Bahamianization was the plan. It would change national politics forever.

Salaries for Members of Parliament were now a line item of the national budget. Prior to this, Parliamentarians drew no salaries. This gave them license to pursue private business interests, even if such business dealings resulted in conflicts of interest with government affairs.

British appointed governors and British public service officials were not only paid handsomely, but enjoyed generous living allowances. Arthur Foulkes, MP for Grant’s Town in 1967 made mention of this.
Ironically, Arthur Foulkes, would go on later to become the ninth Bahamian Governor General in an independent Bahamas.


MPs salaries, it was envisioned, would make representatives accountable and responsible to the people who elected them.

Salaries would also make the role of Member of Parliament accessible, more aspirational to anyone, not just the rich.

1967 – Introduction of MP Salaries Leave UBP Opposition Speechless and Feeling Their Fat Pockets…

United Bahamian Party Members’ reactions, to a new salary mandate, was almost infantile and pilchard like in response. They pretended to be clueless as what would be expected of them, indeed what would be expected of all politicians in the future.
Here were astute businessmen, lawyers and professionals in their own right, suddenly befuddled by what new responsibilities were going to demanded of all representatives of the people.

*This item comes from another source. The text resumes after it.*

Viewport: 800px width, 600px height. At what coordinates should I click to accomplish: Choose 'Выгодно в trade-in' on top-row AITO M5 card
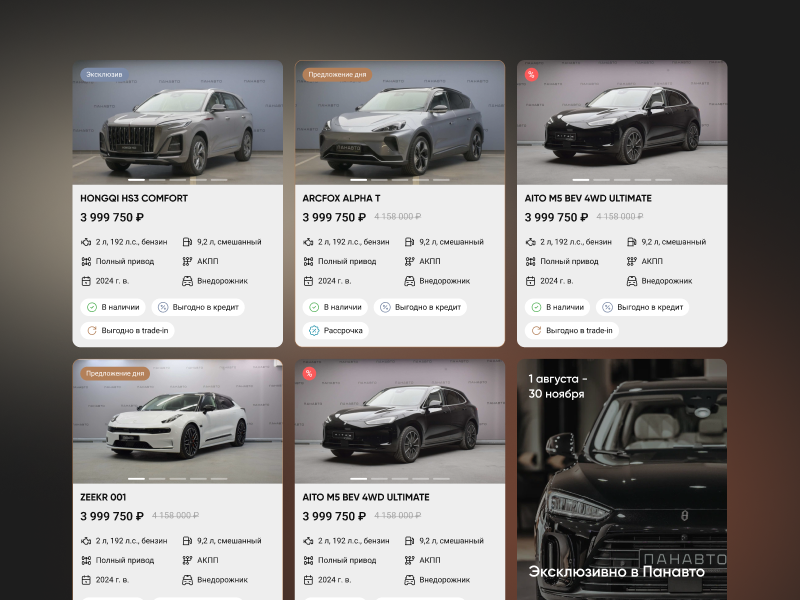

One would think that, all Assembly Members would be ecstatic at the prospect of being paid for their time, but the UBP were not. They were very much against it because it would go against a long revered pirates status quo.

All manner of overt and covert business dealings, conflicts of interest, public contracts, pay-offs, bribes, quid pro quos and handouts had become the norm for many Assembly Members. This was how Bahamian government business was done for two hundred years.

Under colonial administration, it was steadfastly held that Members never drew salaries from crown funds or the public treasury. This meant MPs had free license to conduct their private businesses which often had government ties, one way or the other.
No one questioned this norm until the Progressive Liberal Party did in 1967.